A2 (Trophic) astrocytes secrete molecules that provide neurotrophic support and modulate inflammatory responses. This astrocyte phenotype is present following ischemia and has been shown to promote neuronal survival and tissue repair.
So can block them?
There Interleukin_1_receptor_antagonist, which mops up IL-1 but you would need loads of it to get into the brain and being a protein this isn't going to happen very much. Same problem is for the neutralizing antibodies available and as IL-1 has some many function, block this pathway every where long term-isn't going to be good news. As for C1q, well we have the humble aspirin.
There are lots of anti-TNFs that are available, but they can stimulate memory B cells and they can and sometimes do make MS worse.
However this study indicates that you want the anti-TNF need to get into the brain, so antibodies are not the sensible way to go this. However there are anti-TNF chemicals such as thalidomide and less tetragenic (creates deformities in unborn babies) variants. Their are phosphodiesterase 4 inhibitors (PDE4) like rolipram which has made MS worse and ibudilast which has completed a trial in SPMS recently. We showed many years ago that you needed to inhibit the TNF in the brain
These molecules all come from hot microglia, which in this study was mimicked by an infection
Once the A1s had become the bad guys you didn't need to keep giving them the three cytokines to keep them bad. Once formed they were mean bad-ass cells for good.
However they could be salvaged and it was found that it was partially possible to make the cells more astrocyte like again.
So great let's stick TGFbeta into MS and that's sorted?
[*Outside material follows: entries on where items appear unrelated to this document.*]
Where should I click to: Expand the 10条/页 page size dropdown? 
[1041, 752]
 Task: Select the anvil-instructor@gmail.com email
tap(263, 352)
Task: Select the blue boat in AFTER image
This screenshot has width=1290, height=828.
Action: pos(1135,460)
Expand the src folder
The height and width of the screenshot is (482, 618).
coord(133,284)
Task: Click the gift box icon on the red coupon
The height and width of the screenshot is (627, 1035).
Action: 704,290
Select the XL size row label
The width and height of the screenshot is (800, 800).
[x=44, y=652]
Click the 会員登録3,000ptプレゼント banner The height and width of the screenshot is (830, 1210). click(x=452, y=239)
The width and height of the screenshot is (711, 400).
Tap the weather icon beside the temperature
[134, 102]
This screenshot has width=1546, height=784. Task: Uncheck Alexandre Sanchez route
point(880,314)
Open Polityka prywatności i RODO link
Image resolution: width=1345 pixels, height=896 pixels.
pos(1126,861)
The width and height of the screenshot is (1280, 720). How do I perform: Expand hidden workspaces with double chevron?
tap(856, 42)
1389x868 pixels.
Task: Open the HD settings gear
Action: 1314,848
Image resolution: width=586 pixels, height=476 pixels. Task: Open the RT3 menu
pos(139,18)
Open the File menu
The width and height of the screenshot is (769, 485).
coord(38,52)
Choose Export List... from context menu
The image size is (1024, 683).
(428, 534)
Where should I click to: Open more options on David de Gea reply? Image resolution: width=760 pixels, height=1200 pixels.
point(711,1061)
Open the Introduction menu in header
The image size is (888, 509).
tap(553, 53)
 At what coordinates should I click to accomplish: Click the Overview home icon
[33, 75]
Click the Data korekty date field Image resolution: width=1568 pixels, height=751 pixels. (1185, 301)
However, some neuross did this in MS with active cytokine and not the natural cytokine and disaster struct.
The trial was stopped because TGFbeta did not just do what they wanted but it bound to TGFbeta receptor where ever it was and activated the cells it bound to.
This just happened to be fibroblasts (which are involved in tissue modeling), they grew like mad and cause fibrosis of the kidney.
In nature, TGF-beta is not produced as an active molecule. The active site is covered by a latent protein cap/shell that has to be cleaved to make an active molecule. This means it can travel round the body and is not active thing unless there is the right environment, such as inflammation, to cleave the latent protein.
Likewise if we start injecting Fibroblast growth factor,I now think you can what would happen.....yep probably more fibrosis in the kidneys and liver and the lungs which are going to filter the proteins.
A1 astrocytes lose many typical astrocytic functions. They showed that A1 astrocytes no longer promote neuronal survival, outgrowth, and synapse formation, or phagocytize synapses or debris.
Importantly they suggest that A1 astrocytes secrete a compound that is toxic to neural cells. What is it/are they?
Well a recent paper suggests something
Li S, Uno Y, Rudolph U, Cobb J, Liu J, Anderson T, Levy D, Balu DT, Coyle JT. Astrocytes in primary cultures express serine racemase, synthesize d-serine and acquire A1reactive astrocyte features. Biochem Pharmacol. 2018. pii: S0006-2952(17)30735-9.
d-Serine is a co-agonist at forebrain N-methyl-d-aspartate receptors (NMDAR) and is synthesized by serine racemase (SR). A1 reactive astrocytes express SR and release d-serine under pathologic conditions, which may contribute to their neurotoxic effects by activating extra-synaptic NMDA receptors.